"Handels-Bazooka" gegen die USA?Reiche: Sollten Trump nicht drohen, weil wir nicht gewinnen können

Im Streit um Grönland droht US-Präsident Trump einigen Ländern neue Zölle an. Deutschland sollte sich davon nicht beeindrucken lassen, sagt Wirtschaftsministerin Reiche. Die EU müsse eine Strategie entwickeln. Am Ende gebe es aber nur einen Sieger.
Bundeswirtschaftsministerin Katherina Reiche warnt vor einer öffentlichen Debatte über harte Gegenmaßnahmen der EU wegen der Zolldrohungen von US-Präsident Donald Trump im Grönland-Konflikt. Die CDU-Politikerin sagte dem Portal "The Pioneer", es sei ein geschlossenes und abgestimmtes europäisches Verhalten notwendig. "Drohungen scheinen mir fehl am Platz, denn wir gewinnen einen eskalierenden Handelskonflikt mit den USA nicht."
Trump könne Zölle einseitig gegen EU-Mitgliedstaaten erheben, so Reiche. "Aber Europa ist so organisiert, dass es eine abgestimmte europäische Handels- und damit auch Zollpolitik braucht. Und die muss man entwickeln." Die einzelnen Mitgliedstaaten hätten sehr unterschiedliche Interessen.
Reiche sagte, sie finde die Initiative der italienischen Ministerpräsidentin Giorgia Meloni unterstützenswert. Meloni habe angeboten, die europäische Position stützend, vermittelnd auf die Vereinigten Staaten zuzugehen. Italien ist von den aktuellen Zolldrohungen Trumps nicht betroffen.

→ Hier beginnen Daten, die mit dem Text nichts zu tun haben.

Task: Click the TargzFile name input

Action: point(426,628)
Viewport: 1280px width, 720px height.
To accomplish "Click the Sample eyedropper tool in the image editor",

Trump hatte angekündigt, ab dem 1. Februar Strafzölle auf Waren aus Deutschland und anderen europäischen Nato-Ländern zu verhängen. Damit will er den Widerstand gegen einen Verkauf Grönlands an die USA brechen.
Bundeskanzler Friedrich Merz hatte die Zolldrohungen kritisiert, sich aber mit der Ankündigung von Gegenmaßnahmen zurückgehalten. Anders als Frankreichs Präsident Emmanuel Macron verzichtete Merz darauf, das EU-Gesetz zur Abwehr wirtschaftlicher Nötigung - die sogenannte Handels-Bazooka - als Gegenmaßnahme ins Spiel zu bringen.